Travelogue #3: Toyama Bay/ 富山湾

Looking for a tribe of anarchistic women, I find firefly squid.

Mail arrives from the Hokusai museum in Tokyo. I had left a request with them to highlight research material on his Chie no Umi series to me, as there are so little academic papers out there. They sent me a list of links, but nothing was helpful, only repetitive picture descriptions. When I had visited, the librarian had found exactly one article with two sentences on this picture series. Hokusai seemed to have abandoned this project midway. What about women working with the sea? What about seaweed and kelp harvesting? What about spiritual places linked to waters? The fishermen with their rods look heroic, muscular, strong, fighting against the weather and waves, working in a somewhat testosterone driven harmony with the sea. But what about the others? The ones that writer Ursula K. Le Guin in her Carrier Bag Theory called for? The ones who collected and maintained, stewarded and harvested. Where are the quiet and nurturing stories of those who kept in mind that future generations will also need to live from the sea? I make a mental note to feel more into these spaces that Hokusai left out.

The Japanese Alps behind the Bay of Toyama

We arrive in Toyama City. I am keen to visit the Ama divers on Hegurojima, an island off the Noto Peninsula. They are the last remains of a culture that still survives in Japan and Korea, in little pockets where the landscape allows their traditional way of life. The UN calls them an ancient tribe of anarchistic women who knew how to hold their breath and go foraging on the sea floor. They dive for shells, mussels, abalones. They read the swirling sands on the bottom of the sea. But their culture is ageing fast. Their daughters prefer to move to the cities, with the conveniences of modern life. I know that there are still some of them living on Hegurojima. It is a place far away from everything, with exactly one minshuku, a common people’s lodging. I had called the place from Berlin and an old lady had answered. I told her I would like to visit for two nights to talk to the Ama. “They will stop their season on October 1st, so please come earlier.” And so I booked the last two days of September with her.

Toyama is like many of the coastal places in Japan with its own unique fishing culture. Here, the bay provides for a bounty of local fish specialties. In the Japanese culture, pamphlets never tire of describing landscape features that provide for the habitat of certain eatable species that then get marketed and become a meibutsu – a famous local dish, in this case fish, that one must have tasted before leaving. And better still, to buy some, frozen or vacuum sealed meibutsu in beautifully designed boxes, food that will never taste like the ones eaten fresh, but can be taken home, as a stale memory. In Toyama Bay, the pamphlets and NHK programs teach about he coastal shelf that drops down right after the coast, leveraging the seabed to 1500 metres below. With such differences in water temperature a lot of fish species can thrive that would not in other coastal areas. Also, the shape of the bay acts like a funnel and drives the fish into this place. Flying squid, firefly squid, winter yellow tail and many more.

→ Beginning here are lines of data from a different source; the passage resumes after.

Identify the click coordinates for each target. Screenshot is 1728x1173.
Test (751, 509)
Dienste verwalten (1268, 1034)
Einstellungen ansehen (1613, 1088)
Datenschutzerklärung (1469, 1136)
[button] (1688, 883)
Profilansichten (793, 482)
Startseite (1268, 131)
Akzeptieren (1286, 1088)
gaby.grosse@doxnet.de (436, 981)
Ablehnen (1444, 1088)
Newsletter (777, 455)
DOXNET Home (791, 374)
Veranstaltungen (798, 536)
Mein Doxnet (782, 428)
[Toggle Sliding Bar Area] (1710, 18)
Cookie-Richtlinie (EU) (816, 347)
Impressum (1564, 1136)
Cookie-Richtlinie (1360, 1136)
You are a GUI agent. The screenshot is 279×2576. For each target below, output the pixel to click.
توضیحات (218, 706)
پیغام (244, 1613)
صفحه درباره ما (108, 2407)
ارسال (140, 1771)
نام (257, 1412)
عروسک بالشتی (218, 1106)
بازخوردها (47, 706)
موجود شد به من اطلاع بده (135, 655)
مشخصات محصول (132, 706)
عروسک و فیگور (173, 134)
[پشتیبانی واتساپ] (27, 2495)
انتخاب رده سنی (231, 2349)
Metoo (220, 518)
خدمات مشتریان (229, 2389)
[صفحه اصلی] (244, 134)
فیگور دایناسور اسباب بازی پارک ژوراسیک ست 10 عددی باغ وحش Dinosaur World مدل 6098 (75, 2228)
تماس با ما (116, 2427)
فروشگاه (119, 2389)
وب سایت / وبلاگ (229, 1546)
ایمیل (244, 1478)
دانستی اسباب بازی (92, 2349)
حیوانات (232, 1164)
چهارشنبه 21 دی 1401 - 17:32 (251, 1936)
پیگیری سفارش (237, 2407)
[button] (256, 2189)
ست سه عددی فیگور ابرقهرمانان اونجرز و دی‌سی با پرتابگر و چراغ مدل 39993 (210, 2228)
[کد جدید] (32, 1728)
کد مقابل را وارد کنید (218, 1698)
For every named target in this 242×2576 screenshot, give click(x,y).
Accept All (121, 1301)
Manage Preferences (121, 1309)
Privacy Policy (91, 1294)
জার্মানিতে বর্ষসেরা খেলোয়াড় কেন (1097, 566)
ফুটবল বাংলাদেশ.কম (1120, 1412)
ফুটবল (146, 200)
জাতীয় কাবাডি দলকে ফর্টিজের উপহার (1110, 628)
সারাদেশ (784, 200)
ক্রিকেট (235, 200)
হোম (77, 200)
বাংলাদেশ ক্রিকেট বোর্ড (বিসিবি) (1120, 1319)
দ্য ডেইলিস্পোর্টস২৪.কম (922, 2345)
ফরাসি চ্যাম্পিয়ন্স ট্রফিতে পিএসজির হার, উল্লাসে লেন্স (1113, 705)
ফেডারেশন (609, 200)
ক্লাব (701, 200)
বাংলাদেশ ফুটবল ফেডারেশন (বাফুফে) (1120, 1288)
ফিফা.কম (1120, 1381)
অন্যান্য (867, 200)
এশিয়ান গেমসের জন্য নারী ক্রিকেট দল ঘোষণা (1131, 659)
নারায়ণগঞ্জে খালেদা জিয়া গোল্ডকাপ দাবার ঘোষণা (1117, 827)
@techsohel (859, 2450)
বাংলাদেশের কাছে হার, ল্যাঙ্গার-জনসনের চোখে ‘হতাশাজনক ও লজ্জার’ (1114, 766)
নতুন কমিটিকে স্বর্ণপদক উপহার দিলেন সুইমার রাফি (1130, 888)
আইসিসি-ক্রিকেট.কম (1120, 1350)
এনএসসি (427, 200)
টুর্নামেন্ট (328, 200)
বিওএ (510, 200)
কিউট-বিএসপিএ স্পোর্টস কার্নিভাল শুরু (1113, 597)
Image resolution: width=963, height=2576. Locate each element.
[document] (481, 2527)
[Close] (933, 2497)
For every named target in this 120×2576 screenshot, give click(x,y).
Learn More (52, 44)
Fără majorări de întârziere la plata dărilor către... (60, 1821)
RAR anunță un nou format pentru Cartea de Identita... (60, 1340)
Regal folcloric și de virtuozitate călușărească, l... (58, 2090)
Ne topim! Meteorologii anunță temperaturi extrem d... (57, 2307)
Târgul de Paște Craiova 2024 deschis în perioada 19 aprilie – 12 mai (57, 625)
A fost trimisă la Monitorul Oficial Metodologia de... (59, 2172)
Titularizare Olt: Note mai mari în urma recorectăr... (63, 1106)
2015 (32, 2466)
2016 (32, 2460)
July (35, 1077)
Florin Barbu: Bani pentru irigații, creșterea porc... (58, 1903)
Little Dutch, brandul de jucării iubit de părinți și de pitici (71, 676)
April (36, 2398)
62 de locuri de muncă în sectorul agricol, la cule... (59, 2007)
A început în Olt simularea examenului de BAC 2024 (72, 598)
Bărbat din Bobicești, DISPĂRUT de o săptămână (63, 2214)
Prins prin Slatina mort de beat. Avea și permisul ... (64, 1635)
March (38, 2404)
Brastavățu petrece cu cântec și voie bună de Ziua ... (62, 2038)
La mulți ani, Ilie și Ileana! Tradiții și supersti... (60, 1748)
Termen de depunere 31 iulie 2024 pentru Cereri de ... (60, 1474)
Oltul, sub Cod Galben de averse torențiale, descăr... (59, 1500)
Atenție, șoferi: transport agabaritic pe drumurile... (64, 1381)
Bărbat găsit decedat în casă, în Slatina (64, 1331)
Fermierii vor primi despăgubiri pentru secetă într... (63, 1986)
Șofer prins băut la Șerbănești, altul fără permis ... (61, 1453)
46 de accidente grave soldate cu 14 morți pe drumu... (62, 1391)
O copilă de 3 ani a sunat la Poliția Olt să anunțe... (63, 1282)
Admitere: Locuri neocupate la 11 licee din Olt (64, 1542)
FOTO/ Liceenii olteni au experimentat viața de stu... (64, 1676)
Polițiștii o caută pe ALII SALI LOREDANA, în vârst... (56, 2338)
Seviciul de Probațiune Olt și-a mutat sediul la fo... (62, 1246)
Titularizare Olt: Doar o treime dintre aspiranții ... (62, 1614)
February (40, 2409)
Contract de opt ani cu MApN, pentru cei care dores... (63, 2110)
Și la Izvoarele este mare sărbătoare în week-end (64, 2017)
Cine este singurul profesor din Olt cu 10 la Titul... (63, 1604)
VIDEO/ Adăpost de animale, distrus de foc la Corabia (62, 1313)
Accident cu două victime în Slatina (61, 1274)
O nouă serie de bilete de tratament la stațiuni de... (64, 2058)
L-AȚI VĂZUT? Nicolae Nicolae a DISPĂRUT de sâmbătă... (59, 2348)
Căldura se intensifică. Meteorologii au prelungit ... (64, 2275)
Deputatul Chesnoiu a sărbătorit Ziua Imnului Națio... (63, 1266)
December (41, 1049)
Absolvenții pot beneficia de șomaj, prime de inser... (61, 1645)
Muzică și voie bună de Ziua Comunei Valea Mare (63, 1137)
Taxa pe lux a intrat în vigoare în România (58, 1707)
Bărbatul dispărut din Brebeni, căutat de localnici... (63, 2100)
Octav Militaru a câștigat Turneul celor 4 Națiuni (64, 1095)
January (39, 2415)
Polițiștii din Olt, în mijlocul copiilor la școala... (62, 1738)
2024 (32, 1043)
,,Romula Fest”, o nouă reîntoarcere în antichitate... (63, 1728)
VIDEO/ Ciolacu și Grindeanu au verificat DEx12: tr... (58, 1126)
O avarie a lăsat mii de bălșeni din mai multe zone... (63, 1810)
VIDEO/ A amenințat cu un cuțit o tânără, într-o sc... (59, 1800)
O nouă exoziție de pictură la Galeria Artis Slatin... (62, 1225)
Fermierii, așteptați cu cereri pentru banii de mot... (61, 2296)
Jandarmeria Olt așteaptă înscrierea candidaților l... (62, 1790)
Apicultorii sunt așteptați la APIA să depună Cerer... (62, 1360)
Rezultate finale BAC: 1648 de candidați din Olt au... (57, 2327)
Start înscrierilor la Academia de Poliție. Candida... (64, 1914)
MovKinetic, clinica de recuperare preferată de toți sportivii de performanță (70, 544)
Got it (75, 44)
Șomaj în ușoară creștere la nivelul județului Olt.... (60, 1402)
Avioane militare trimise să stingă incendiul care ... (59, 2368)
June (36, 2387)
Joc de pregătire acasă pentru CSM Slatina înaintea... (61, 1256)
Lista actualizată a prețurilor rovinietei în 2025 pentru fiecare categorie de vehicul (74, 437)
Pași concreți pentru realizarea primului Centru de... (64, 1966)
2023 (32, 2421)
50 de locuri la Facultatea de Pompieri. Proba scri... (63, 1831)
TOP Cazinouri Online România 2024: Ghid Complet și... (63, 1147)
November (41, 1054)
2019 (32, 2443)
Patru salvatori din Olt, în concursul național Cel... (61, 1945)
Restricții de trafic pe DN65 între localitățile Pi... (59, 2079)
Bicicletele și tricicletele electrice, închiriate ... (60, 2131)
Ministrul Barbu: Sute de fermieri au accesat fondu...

An hour north of Toyama is the small fishing village of Ikuji with what seems like a thriving COOP. And there are more interesting connection for this search of bodies of water left out by Hokusai: Edged between the white mountains of the northern Japanese Alps, with the only Japanese glacier feeding into its rivers and streams, Ikuji is known for its pristine well waters. 600 springs bubble up throughout the town of Ikuji, with an interesting mix of minerals. More than one poem was written about their quality. But the well water is also used for something else, too: to process kombu, the giant kelp.

Across the street from the COOP, Aimono is one of the oldest Kombu manufacturing places in Japan. Their manufacturing plant is located near a rice field, where white herons feed on frogs. At the entrance is one of the iconic Ikuji springs that runs downs in stone cascades, from one pool to the next, a four-step procedure to divide the water between drinking – top pool, to washing vegetables – next pool, to washing laundry, and finally releasing it into the rivers that run through the city.
Edo-san, a women dressed in pink factory clothes and a bright smile shows us round the showroom.

More on Thursday. On Kombu, on a fisherman with a strange instagram account, and an evening of fisherpeople enjoying the sunset.

 

 

 

A firefly squid (Watasenia scintillans). A local delicacy in Toyama Prefecture, they rise in large numbers from deeper waters to spawn in the spring. Encountered in a brochure by the Toyama Prefecture Department of Agriculture, Forestry, and Fisheries.